05 Chinese Boxes
A doomed plane, engine on fire, barrels down towards the ground against a cheery backdrop of a strawberry blond sunrise and flowery meadow. Is this the visual depiction of the High Dials’ Anthems for Doomed Youth—tales of teenage heartbreak and melancholy set to an indie pop, psychedelic musical landscape—or just a creative and crafty album cover? Listening would point to the former; the album is depressingly moody while still having the High Dials’ characteristic ‘60s style, upbeat psychedelic rock calling card.

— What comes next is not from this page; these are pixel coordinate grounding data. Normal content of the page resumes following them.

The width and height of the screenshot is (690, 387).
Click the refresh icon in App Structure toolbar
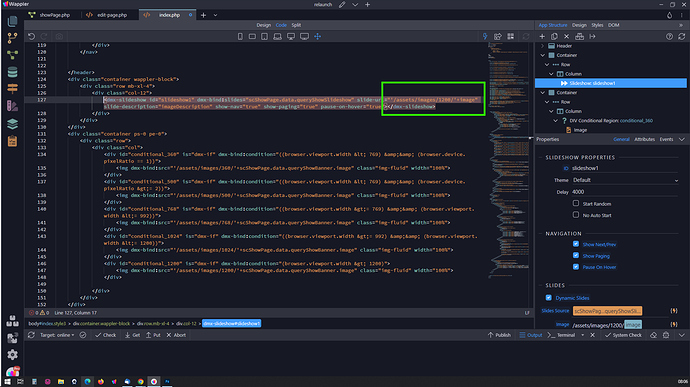(x=682, y=37)
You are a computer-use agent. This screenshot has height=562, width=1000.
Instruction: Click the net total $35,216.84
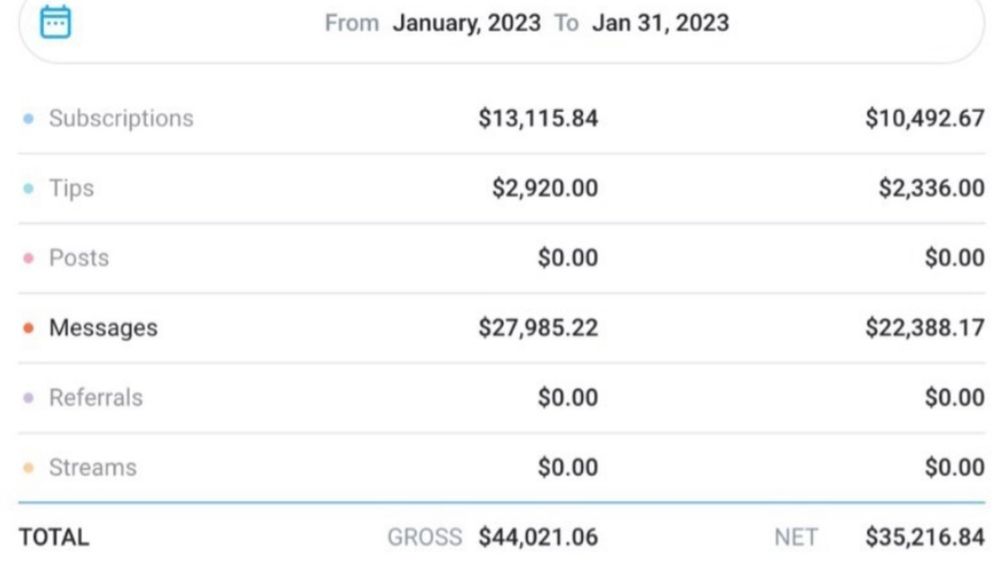tap(925, 537)
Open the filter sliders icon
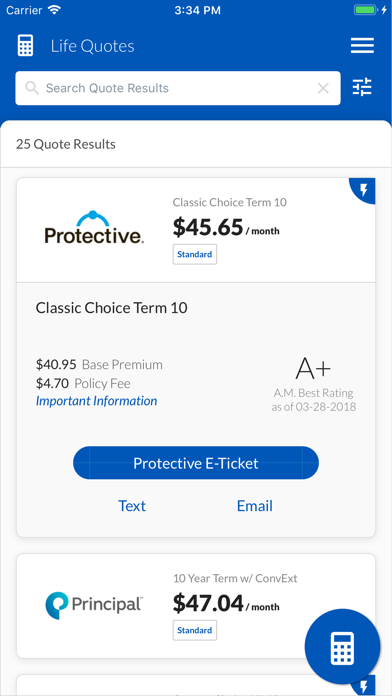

This album was apparently recorded in an abandoned and potentially haunted Montreal building formerly owned by the Canadian Navy. The sounds of bewildered ghosts recalling past love affairs are apparent in the classic scratchy style of this album—the old feel of playing in a single room, few microphones and even less sound equipment presents the back shadows of lulling voices and the sleazy haze of sound quality. The band’s need to shy away from sound perfection and move towards the realm of feeling and emotion is well met by these creatures of the dark. The disheartening force that is unrequited love is complimented by the popping whispers and eerie flute, like on “The Rich Die Too,” and by strained, weary vocals present on “I’m Over You (I Hope It’s True).”

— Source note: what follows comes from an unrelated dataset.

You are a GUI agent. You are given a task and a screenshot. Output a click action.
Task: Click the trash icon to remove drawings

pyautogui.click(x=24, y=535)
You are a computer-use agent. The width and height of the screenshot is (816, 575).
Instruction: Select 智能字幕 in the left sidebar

Even though the album may be wrought with the casualties of lovelorn, the album still manages to create not only cheery sounding melodies, but it also crafts interesting, new perceptions on the idea of heartache. “Bedroom Shadows” comprises the idea of loneliness and loss with the musicality of tortured and distorted rockabilly/surfer-esque tunes. Garage rock meets New Wave collides on “What You Call Love is a Lie”—think the Walkman meets the Cure. Infectious clapping, a twang guitar line and fuzzy vocals and backup create what may be the standout hit on the album. The song is vocally interesting and each new sound and line seems to be placed at exactly the right spot to keep the song interesting and fresh.
The concept of a broken heart may be well over done, but Anthems for Doomed Youth looks to shroud the fallen in clever pick-me-ups, even if the footsteps of the damned can be heard in the background.